L'ambizione dell'impatto e i passaggi martellanti sottraggono tensione emotiva, il suono è denso, tracotante, invasivo, asfissiante. La ricercatezza dei testi si può tradurre citando un passaggio di Potato Republic, 'il mio regno per un pompino, tutti i sogni in un tombino' ed ognuno ne può trarre le conclusioni che meglio crede. Decisamente il tocco di Fabio Magistrali alla produzione non potrà sfuggire a tutti coloro che hanno amato i suoni di gruppi come: Perturbazione, Anonimo FTP e Afterhours.

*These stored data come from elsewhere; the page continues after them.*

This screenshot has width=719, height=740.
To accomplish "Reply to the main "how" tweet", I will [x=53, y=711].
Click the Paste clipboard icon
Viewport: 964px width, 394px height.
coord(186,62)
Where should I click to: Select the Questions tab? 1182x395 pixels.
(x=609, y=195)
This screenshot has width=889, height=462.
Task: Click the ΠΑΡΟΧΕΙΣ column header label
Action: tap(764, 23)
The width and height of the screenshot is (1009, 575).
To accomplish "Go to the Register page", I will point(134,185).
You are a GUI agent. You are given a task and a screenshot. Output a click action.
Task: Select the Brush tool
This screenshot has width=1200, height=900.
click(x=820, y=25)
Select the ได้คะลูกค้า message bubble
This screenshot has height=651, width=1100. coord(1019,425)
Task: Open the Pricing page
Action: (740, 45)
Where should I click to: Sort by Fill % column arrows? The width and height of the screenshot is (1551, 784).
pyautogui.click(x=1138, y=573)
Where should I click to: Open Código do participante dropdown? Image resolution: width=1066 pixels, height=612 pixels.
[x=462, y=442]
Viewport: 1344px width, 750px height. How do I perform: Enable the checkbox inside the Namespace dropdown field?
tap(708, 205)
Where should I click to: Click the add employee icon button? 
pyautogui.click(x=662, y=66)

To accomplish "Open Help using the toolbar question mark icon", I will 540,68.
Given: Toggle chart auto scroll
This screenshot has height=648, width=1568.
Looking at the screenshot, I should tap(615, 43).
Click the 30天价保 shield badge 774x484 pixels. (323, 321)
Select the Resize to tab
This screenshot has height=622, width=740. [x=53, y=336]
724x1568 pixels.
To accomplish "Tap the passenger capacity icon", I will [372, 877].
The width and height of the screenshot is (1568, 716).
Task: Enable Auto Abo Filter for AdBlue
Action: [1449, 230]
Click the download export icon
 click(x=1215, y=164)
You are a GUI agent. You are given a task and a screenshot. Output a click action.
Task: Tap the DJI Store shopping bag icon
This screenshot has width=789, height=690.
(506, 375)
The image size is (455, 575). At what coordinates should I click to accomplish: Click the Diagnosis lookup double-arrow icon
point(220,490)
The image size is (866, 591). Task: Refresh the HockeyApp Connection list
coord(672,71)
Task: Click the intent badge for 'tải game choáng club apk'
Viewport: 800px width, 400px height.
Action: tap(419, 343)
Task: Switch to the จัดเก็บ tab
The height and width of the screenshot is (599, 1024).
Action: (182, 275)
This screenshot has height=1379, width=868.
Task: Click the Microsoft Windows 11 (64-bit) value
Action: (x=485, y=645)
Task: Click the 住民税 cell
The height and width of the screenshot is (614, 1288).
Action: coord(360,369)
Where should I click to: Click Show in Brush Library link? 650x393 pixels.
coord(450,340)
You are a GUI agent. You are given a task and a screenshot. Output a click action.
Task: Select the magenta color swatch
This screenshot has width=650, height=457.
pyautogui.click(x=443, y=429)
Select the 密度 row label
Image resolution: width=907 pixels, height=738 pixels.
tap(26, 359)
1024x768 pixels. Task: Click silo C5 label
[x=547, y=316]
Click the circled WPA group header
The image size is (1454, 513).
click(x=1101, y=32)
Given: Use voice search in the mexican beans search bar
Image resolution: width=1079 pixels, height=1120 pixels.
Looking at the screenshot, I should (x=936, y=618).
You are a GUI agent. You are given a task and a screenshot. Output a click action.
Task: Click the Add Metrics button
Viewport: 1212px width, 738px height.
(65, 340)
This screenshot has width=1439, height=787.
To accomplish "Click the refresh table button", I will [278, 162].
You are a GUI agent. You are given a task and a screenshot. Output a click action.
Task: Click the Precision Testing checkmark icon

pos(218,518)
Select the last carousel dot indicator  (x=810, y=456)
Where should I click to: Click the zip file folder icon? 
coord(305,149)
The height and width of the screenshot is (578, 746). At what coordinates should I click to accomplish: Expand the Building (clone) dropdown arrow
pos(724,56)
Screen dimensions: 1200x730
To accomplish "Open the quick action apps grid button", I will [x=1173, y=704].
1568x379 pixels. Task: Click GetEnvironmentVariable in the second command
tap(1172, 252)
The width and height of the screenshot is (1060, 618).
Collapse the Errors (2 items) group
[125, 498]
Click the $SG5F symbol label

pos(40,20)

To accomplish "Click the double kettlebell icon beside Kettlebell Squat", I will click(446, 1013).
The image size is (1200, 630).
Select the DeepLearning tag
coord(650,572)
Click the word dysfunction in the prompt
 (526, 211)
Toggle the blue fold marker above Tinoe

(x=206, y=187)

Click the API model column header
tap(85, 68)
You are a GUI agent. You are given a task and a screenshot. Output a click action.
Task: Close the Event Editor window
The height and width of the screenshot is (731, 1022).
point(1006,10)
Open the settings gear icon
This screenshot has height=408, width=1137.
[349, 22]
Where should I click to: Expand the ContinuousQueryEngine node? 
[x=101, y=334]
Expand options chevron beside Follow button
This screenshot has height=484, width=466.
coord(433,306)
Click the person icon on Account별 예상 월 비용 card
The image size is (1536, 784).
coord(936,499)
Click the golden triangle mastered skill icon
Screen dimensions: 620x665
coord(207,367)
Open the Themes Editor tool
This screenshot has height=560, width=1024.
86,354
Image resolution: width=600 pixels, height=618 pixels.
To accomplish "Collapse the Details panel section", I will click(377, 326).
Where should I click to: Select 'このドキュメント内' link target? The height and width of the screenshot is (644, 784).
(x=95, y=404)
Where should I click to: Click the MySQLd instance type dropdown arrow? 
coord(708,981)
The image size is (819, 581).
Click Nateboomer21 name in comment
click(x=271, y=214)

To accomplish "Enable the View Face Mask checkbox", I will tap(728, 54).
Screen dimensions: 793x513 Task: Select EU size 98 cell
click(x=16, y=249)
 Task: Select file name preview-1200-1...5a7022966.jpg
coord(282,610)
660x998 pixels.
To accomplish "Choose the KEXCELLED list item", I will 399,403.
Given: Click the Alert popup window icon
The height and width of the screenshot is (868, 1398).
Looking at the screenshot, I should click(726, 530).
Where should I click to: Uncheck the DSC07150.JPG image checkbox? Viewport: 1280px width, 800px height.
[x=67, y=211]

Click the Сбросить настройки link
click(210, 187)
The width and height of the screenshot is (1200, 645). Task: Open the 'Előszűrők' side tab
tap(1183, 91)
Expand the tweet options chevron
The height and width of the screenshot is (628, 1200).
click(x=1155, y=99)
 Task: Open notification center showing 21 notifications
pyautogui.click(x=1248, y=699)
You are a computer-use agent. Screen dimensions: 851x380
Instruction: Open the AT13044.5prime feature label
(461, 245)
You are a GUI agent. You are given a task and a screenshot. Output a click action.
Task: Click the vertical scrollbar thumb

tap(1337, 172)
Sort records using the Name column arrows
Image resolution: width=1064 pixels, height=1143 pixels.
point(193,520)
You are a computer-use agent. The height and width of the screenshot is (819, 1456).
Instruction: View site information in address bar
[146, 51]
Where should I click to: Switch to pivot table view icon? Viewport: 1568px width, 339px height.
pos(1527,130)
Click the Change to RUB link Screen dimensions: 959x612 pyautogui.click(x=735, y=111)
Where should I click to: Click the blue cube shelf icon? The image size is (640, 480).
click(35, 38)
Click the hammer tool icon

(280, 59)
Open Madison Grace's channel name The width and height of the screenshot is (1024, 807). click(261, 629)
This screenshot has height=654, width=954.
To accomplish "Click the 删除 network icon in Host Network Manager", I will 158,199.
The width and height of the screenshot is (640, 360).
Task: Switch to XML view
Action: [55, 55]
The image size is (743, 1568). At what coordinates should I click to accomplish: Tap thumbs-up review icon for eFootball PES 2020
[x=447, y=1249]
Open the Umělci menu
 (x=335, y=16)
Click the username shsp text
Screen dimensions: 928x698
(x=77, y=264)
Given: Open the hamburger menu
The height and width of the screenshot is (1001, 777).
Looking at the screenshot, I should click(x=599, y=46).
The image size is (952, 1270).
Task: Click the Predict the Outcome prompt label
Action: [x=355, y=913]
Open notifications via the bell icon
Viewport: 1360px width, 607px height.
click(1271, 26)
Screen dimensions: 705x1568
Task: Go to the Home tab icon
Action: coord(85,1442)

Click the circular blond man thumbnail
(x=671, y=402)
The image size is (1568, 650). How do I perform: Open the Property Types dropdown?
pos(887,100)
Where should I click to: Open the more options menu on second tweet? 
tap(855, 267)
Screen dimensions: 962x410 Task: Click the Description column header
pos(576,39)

Nel disco ci sono tutti gli ingredienti per soddisfare l'attenzione di un certo tipo di estimatori orientati verso l'indie rock nostrano a scorrimento veloce. Single malt nightmare è forse la trovata più esilarante, con una voce abrasiva che decisamente non si trova a proprio agio con l'inglese, mi farebbe pensare, volendo provare a sdrammatizzare, ad uno Shane MacGowan post sbornia da tavernello della casa all'osteria 'de noatri'.

 

Tutte le tracce nel complesso rimangono ancorate ad una forma canzone che si snoda sulle stesse dinamiche piuttosto scontate, che probabilmente possono risultare piacevoli per chi ha semplicemente voglia di leggerezza e disimpegno o estremamente pesanti e informi per chi ambisce a maggiore ricercatezza. E' semplicemente una questione di priorità. Da adolescenti ci si entusiasma nell'andare ad assistere al concerto scolastico dei nostri compagni che sfoderano il loro rock di maniera imparato a forza di allenarsi su 'diventa anche tu chitarrista in due settimane', tanta caciara e allegra combriccola, da anziani si fa fatica a digerire pure il minestrone di verdure biologiche fatto in casa da zia Pina; i Gea possono senz'altro essere il giusto compromesso tra queste due categorie.